The Raji people are a community found in Uttarakhand, India. , the Raji people are classified as a Scheduled Tribe under the Indian government's reservation program of positive discrimination. 

They call themselves Khasa and Bot Tho. Others also call them Forest Raji (Ban Raji) and Forest Rawat (Ban Rawat). They traditionally hunt for a living, especially porcupine and bats, and dig wild yams (Dioscorea spp.) and other forest foods. Some families have a trade agreement with local traders (Bhotiya) to sell their handmade wooden bowls while others have branched out into carpentry, selling other woodenwares such as plowshares and house building planks.

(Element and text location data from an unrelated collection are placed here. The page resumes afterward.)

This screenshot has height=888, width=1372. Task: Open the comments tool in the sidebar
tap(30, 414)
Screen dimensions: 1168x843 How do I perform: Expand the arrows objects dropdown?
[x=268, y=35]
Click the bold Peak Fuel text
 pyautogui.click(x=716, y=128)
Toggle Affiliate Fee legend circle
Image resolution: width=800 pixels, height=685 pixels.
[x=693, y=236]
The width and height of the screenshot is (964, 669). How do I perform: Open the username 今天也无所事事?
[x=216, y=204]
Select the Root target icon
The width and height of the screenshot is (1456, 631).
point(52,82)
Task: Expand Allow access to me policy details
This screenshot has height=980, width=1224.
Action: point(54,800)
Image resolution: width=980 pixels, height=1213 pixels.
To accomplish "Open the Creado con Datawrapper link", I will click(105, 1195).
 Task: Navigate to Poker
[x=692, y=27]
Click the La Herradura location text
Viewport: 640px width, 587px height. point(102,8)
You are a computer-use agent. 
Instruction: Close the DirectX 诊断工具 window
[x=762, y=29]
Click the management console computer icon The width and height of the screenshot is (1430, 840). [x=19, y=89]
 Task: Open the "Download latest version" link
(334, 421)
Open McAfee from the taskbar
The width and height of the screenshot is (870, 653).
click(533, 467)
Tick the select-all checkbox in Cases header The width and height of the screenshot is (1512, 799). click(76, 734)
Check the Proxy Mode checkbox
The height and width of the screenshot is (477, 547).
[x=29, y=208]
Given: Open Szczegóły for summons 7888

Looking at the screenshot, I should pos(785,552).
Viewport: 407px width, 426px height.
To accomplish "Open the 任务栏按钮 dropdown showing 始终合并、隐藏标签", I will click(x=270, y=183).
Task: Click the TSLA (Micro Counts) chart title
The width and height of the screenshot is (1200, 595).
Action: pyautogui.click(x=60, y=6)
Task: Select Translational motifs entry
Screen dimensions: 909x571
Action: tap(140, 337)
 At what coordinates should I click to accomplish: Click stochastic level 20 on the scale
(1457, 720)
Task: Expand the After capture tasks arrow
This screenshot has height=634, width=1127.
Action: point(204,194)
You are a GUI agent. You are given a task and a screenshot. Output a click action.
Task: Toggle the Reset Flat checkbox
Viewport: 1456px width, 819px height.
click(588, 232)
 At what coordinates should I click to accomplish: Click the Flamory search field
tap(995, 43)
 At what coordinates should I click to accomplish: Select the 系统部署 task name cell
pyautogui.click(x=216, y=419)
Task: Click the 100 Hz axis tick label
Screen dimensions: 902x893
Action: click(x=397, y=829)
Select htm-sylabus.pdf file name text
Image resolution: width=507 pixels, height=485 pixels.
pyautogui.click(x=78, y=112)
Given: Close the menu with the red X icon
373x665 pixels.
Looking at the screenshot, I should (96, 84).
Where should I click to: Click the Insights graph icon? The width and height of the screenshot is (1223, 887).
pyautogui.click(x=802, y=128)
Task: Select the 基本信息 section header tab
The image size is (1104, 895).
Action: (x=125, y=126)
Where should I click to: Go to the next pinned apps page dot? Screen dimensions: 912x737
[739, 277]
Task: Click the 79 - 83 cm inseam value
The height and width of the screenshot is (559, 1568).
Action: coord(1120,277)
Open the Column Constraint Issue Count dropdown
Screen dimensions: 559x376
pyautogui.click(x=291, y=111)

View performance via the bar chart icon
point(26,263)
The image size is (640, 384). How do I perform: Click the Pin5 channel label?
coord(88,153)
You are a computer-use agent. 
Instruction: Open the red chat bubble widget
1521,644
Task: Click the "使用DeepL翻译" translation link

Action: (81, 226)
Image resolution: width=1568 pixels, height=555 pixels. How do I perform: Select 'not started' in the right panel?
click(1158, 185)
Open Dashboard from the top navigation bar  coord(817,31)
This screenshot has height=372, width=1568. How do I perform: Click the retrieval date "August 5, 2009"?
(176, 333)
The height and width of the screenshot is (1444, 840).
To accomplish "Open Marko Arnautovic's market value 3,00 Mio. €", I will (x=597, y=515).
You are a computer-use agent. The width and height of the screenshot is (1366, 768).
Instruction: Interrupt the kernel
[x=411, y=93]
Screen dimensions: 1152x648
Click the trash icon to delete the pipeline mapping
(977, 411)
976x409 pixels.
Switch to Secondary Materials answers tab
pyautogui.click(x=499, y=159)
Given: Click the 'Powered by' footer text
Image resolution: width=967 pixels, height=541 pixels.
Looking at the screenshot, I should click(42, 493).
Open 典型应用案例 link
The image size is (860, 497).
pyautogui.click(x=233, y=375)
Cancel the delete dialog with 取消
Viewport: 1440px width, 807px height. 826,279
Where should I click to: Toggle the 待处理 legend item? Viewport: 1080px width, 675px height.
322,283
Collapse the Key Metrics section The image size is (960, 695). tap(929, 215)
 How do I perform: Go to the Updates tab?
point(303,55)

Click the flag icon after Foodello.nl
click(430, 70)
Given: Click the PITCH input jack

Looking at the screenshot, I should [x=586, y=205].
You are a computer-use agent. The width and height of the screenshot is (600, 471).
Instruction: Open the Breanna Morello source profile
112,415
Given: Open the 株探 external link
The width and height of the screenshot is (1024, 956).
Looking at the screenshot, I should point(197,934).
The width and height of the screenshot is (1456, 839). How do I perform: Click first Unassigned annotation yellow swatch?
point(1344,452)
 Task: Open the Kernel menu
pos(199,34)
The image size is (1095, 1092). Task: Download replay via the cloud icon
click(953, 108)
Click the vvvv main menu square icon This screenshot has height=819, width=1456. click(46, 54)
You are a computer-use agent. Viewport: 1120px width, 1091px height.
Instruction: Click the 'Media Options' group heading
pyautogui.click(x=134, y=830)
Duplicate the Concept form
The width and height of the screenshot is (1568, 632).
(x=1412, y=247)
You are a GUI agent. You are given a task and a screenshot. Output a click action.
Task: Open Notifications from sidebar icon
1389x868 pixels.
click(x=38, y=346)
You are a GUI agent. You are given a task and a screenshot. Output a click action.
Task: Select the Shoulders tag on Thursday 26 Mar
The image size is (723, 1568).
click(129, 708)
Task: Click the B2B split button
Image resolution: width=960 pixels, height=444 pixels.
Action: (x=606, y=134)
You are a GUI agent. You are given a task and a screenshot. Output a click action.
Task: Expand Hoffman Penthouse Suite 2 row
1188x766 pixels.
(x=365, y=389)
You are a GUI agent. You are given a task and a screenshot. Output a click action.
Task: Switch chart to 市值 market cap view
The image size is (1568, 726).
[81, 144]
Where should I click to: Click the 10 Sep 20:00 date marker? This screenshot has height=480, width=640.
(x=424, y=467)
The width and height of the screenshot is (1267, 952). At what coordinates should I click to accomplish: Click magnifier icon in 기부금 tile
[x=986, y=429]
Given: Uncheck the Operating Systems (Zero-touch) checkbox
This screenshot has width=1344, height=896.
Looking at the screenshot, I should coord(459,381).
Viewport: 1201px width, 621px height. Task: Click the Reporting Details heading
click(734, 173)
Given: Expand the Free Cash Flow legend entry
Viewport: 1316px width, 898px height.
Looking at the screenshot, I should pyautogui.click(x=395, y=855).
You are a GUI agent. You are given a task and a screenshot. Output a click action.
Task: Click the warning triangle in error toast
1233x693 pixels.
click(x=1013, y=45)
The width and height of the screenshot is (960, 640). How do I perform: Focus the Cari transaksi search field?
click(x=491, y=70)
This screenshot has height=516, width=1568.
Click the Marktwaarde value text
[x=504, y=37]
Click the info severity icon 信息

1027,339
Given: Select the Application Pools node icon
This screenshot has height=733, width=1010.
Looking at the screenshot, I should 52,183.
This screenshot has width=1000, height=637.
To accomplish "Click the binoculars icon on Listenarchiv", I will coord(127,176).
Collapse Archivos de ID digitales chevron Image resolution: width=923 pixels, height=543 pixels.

Raji women have also been employed as rock crushers for construction projects. Households who were forcibly settled by the Government of India in the last generation mostly have subsistence-size garden plots and a few cattle as well.

Language
Raji speak a Tibeto-Burman language which they call Bat-Kha among communities in the Pithoragarh region and Bot-Kha in the Champawat region of Uttarakhand. It is classified by linguists as Rawat (ISO 639-3 jnl; Glottocode Rawa1264). It is in the same language sub-group with the languages named Raji spoken in Nepal (ISO 639-3 rji; Glottocode Raji1240) and Raute (ISO 639-3 rau; Glottocode Raut1239) which is also spoken in Nepal. The three languages are currently classified in their own Sino-Tibetan language sub-group called Raji-Raute. This language sub-group shows some affinity to areal Mahakiranti group Himalayish languages such as Kham and Magar.